France | France, Cour administrative d'appel de Bordeaux, 1ère chambre, 22 septembre 2022, 21BX00454


Vu la procédure suivante :

Procédure contentieuse antérieure :

M. C... D... et Mme B... D... épouse A... ont demandé au tribunal administratif de Bordeaux d'annuler la délibération du 7 mars 2019 portant approbation de la révision du plan local d'urbanisme de la commune de Belin-Beliet en tant que cette délibération classe en zones NF et NP les parcelles cadastrées BO 84, BO 85 et BO 86 leur appartenant ainsi que la décision implicite par laquelle la communauté de communes du Val de l'Eyre a rejeté leur demande tendant à l'abrogation, dans cette mesure, de cette d

libération.

Par un jugement n° 1905298 du 10 décembre 2020, le tribunal ...

Vu la procédure suivante :

Procédure contentieuse antérieure :

M. C... D... et Mme B... D... épouse A... ont demandé au tribunal administratif de Bordeaux d'annuler la délibération du 7 mars 2019 portant approbation de la révision du plan local d'urbanisme de la commune de Belin-Beliet en tant que cette délibération classe en zones NF et NP les parcelles cadastrées BO 84, BO 85 et BO 86 leur appartenant ainsi que la décision implicite par laquelle la communauté de communes du Val de l'Eyre a rejeté leur demande tendant à l'abrogation, dans cette mesure, de cette délibération.

→ **Matériel fourni**:
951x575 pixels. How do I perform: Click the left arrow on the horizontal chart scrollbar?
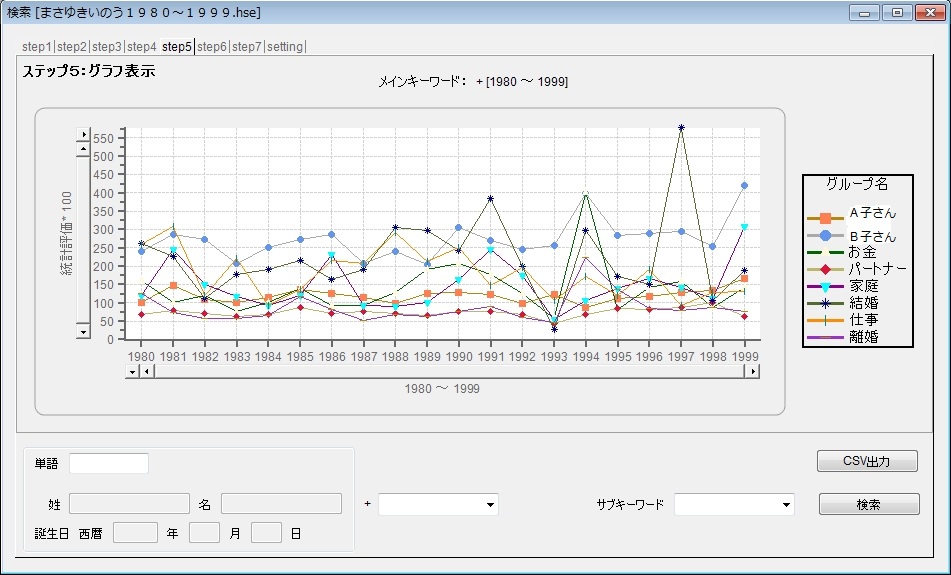[x=147, y=371]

→ **Exercice A**: Reproduis fidèlement le passage de l'arrêt qui s'ouvre sur les mots contenant « Par un jugement » et se termine par « de cette délibération. ».
→ **Exercice B**: D'après l'arrêt, de quand date la délibération que M. C... D... et Mme B... D... épouse A... ont demandé d'annuler ?
→ **Exercice C**: Poursuis l'arrêt de la cour administrative d'appel de Bordeaux à partir de l'endroit où il s'arrête.
Le matériel fourni est indépendant de l'arrêt.

→ **Résultat A**:
Par un jugement n° 1905298 du 10 décembre 2020, le tribunal ...

Vu la procédure suivante :

Procédure contentieuse antérieure :

M. C... D... et Mme B... D... épouse A... ont demandé au tribunal administratif de Bordeaux d'annuler la délibération du 7 mars 2019 portant approbation de la révision du plan local d'urbanisme de la commune de Belin-Beliet en tant que cette délibération classe en zones NF et NP les parcelles cadastrées BO 84, BO 85 et BO 86 leur appartenant ainsi que la décision implicite par laquelle la communauté de communes du Val de l'Eyre a rejeté leur demande tendant à l'abrogation, dans cette mesure, de cette délibération.

→ **Résultat B**: Du 7 mars 2019.

→ **Résultat C**:
Par un jugement n° 1905298 du 10 décembre 2020, le tribunal administratif de Bordeaux a rejeté leur demande.

Procédure devant la cour :

Par une requête et un mémoire, enregistrés le 8 février 2021 et le 19 mai 2022, M. D... et Mme A..., représentés par Me Ferrant, demandent à la cour, dans le dernier état de leurs écritures :

1°) d'annuler ce jugement ;

2°) d'annuler la délibération du 7 mars 2019 et la décision de rejet de leur demande d'abrogation de cette délibération en tant qu'elle a classé les parcelles BO 84 et BO 85 en zone NF et la parcelle BO 86 en zone NP ;

3°) d'abroger la délibération du 7 mars 2019 en tant qu'elle a classé les parcelles BO 84 et BO 85 en zone NF et la parcelle BO 86 en zone NP ;

4°) d'enjoindre au président de la communauté de communes du Val de l'Eyre d'abroger le plan local d'urbanisme de Belin-Beliet en tant qu'il classe les parcelles BO 84 et BO 85 en zone NF et la parcelle BO 86 en zone NP et de les classer en zone urbaine, dans un délai d'un mois sous astreinte de 60 euros par jour de retard ; à titre subsidiaire de réexaminer leur classement ;

5°) de mettre à la charge de la communauté de communes du Val de l'Eyre la somme de 3 000 euros au titre de l'article L. 761-1 du code de justice administrative.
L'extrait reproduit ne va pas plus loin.